Ototoksik : Aminoglikosida

Dalam beberapa dekade terakhir, penggunaan aminoglikosid telah dikurangi khususnya di negara-negara maju. Hal ini disebabkan oleh selain karena ditemukannya antibiotik broad-spectrum lain seperti sefalosporin, karbapenem dan florokuinolon, tetapi juga karena efek samping yang berhubungan dengan penggunaan aminoglikosid.¹ Telah lama diketahui bahwa toksisitas ireversibel mayor dari aminoglikosid adalah ototoksisitas (kokleotoksisitas dan vestibulotoksisitas). Streptomisin dan gentamisin adalah vestibulotoksik, sedangkan amikasin, neomisin, dihidrostreptomisin, dan kanamisin adalah kokleotoksik. Neomisin dianggap yang paling toksik. Kerusakan koklea dapat menyebabkan gangguan pendengaran permanen, dan kerusakan dari aparatus vestibular menyebabkan pusing, ataksia, dan/atau nistagmus. Pada manusia, efek ototoksik dari obat-obat ini dilaporkan sebagai gangguan pendengaran (tuli) sensorineural yang permanen karena sel rambut di koklea tidak beregenerasi.
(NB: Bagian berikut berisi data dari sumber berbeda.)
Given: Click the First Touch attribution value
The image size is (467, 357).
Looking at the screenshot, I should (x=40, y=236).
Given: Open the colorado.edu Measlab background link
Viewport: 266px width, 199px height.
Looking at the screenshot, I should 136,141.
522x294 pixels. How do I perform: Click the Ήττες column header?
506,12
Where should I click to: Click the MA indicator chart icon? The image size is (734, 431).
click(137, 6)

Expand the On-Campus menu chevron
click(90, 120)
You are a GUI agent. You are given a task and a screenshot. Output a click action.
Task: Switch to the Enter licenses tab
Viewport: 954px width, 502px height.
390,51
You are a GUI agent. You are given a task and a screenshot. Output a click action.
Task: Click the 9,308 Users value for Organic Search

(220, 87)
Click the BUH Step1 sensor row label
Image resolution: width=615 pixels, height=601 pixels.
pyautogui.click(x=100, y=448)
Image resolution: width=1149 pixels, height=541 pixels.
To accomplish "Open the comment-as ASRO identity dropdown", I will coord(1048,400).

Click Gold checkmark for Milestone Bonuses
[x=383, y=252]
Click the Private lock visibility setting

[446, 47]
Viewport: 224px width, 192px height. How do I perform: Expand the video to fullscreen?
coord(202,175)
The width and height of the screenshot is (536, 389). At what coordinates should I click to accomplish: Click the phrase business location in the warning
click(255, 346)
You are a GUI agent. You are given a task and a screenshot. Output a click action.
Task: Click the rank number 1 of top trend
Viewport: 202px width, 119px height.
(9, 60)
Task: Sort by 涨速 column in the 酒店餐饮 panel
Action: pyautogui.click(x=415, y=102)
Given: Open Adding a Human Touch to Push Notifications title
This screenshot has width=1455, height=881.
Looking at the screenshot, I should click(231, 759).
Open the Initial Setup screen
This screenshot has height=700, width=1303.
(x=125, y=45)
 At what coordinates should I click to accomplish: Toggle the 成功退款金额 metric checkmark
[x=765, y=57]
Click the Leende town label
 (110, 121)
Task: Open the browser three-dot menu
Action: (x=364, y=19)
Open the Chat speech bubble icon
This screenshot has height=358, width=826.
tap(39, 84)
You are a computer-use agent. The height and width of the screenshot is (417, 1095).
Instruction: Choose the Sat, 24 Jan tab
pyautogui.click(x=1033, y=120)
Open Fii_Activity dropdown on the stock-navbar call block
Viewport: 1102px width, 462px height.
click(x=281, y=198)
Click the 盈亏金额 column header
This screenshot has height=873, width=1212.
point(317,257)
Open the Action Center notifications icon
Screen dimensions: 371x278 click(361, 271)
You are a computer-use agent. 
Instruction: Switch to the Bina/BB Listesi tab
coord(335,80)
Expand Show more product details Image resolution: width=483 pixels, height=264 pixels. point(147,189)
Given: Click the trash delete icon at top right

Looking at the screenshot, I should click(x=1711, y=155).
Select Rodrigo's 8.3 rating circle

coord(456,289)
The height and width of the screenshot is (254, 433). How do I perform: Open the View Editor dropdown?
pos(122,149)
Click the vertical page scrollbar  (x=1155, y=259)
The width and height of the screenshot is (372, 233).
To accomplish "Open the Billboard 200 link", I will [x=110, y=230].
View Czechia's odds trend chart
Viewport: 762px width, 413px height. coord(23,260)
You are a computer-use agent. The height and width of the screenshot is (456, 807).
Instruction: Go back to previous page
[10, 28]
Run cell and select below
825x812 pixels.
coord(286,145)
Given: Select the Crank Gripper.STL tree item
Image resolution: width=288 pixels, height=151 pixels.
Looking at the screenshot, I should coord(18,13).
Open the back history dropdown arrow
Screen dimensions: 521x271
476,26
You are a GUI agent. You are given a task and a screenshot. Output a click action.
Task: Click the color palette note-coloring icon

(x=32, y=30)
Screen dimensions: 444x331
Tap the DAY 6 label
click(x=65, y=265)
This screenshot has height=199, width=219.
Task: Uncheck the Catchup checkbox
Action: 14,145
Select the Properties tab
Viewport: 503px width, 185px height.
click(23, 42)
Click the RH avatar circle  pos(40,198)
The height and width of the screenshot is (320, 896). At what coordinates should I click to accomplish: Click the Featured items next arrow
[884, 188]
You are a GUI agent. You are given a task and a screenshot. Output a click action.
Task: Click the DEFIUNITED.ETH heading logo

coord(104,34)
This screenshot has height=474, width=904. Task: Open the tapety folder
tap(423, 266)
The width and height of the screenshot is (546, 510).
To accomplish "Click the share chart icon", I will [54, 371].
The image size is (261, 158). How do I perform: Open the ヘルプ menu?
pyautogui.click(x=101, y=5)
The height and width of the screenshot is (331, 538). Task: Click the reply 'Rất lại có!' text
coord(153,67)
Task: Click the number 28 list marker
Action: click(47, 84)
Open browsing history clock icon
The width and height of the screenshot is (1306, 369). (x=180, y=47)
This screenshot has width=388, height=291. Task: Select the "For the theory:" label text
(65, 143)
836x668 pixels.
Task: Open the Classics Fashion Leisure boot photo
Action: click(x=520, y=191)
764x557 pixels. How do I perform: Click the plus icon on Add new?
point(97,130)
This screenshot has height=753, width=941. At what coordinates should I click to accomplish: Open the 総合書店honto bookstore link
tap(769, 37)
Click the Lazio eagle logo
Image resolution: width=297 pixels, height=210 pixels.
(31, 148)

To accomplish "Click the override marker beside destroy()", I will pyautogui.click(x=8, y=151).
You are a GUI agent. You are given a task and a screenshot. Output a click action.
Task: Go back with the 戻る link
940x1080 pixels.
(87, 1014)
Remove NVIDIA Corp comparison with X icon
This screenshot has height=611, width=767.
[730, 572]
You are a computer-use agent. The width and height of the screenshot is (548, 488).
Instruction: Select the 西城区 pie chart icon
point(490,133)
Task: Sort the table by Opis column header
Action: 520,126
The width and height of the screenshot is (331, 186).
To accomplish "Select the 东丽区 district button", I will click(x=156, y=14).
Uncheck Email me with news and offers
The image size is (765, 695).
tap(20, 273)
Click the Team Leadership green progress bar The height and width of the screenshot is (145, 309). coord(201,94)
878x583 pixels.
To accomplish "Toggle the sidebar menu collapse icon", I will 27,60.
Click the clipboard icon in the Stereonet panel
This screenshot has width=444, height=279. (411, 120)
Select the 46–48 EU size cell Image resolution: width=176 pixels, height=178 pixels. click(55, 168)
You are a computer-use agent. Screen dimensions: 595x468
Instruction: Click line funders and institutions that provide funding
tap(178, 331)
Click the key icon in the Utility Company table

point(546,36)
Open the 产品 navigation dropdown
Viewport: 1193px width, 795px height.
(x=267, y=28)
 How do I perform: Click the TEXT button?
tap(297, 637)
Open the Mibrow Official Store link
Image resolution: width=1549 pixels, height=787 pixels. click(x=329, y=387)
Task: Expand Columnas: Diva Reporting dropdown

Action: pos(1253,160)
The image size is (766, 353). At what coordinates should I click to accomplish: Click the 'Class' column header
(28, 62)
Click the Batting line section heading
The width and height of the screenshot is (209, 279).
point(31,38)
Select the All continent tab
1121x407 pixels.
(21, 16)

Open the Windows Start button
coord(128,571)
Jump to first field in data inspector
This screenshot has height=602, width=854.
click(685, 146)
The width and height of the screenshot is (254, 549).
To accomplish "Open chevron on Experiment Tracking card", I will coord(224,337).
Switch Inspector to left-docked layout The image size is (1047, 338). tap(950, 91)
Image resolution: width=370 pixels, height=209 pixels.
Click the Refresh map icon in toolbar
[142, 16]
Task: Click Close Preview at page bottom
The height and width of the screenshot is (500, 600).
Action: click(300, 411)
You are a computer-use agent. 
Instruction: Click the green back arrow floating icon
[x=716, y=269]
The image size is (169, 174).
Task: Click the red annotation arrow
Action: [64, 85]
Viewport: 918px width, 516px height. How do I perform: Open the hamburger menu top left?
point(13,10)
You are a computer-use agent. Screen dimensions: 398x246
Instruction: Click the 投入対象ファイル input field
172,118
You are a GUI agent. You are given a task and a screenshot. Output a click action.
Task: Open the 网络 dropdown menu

Dalam pengobatan infeksi akut yang berlangsung selama 5-7 hari, gangguan pendengaran yang disebabkan oleh aminoglikosid berkisar 20% dan gangguan keseimbangan berkisar 15%. Insiden dari ototoksisitas pada pasien tuberkulosis (TB) yang diterapi dengan aminoglikosid bergantung pada durasi dan dosis. Insiden tersebut dapat hanya serendah 3,2% selama fase awal terapi menggunakan obat TB primer, tetapi terapi berkepanjangan dengan aminoglikosid yang diperlukan selama 6-12 bulan dapat menyebabkan gangguan pendengaran pada semua pasien.

Aminoglikosid diabsorbsi buruk jika dikonsumsi secara oral. Hanya sekitar 3% dari dosis yang diberikan secara oral diabsorbsi dari sistem pencernaan. Aminoglikosid normalnya digunakan secara parenteral untuk infeksi sistemik berat. Dalam suatu penelitian disebutkan bahwa aminoglikosid tidak dimetabolisme. Metabolit toksik dapat terbentuk di telinga dalam. Aminoglikosid diekskresi terutama melalui ginjal oleh filtrasi glomerulus. Gangguan fungsi ginjal mengurangi kecepatan ekskresi. Gagal ginjal merupakan faktor risiko untuk ototoksisitas.

Gangguan pendengaran frekuensi tinggi cenderung terjadi dahulu. Pemaparan berkelanjutan terhadap aminoglikosid menyebabkan gangguan pendengaran yang berkembang ke frekuensi rendah. Delayed ototoxicity dapat terjadi setelah pemberhentian terapi dengan aminoglikosid. Onset gangguan pendengaran yang tertunda biasanya bermanifestasi dalam satu sampai tiga minggu setelah akhir terapi.

Onset ototoksisitas vestibular tidak dapat diprediksi, dan mungkin tidak berkorelasi dengan dosis kumulatif pengobatan aminoglikosid. Pasien rawat jalan asimtomatik hingga mereka menyadari adanya ketidakseimbangan dan ataksia, yang diperburuk dengan gerakan. Tingkat keparahan gejala bervariasi dari ketidakseimbangan hingga ketidakmampuan berjalan tanpa bantuan. Pasien yang terkena dampak yang berat biasanya juga mengalami oscilopsia.

Toksisitas koklea dan vestibular dari aminoglikosid dapat dikurangi dengan pemberian antioksidan atau iron chelator, yang meliputi deferoksamin, 2,3 dihidroksibenzoat, alpha-liphoic acid, dan salisilat. D-metionin, asam amino dengan sifat chelating dan antioksidan, juga meringankan efek ototoksik dari gentamisin.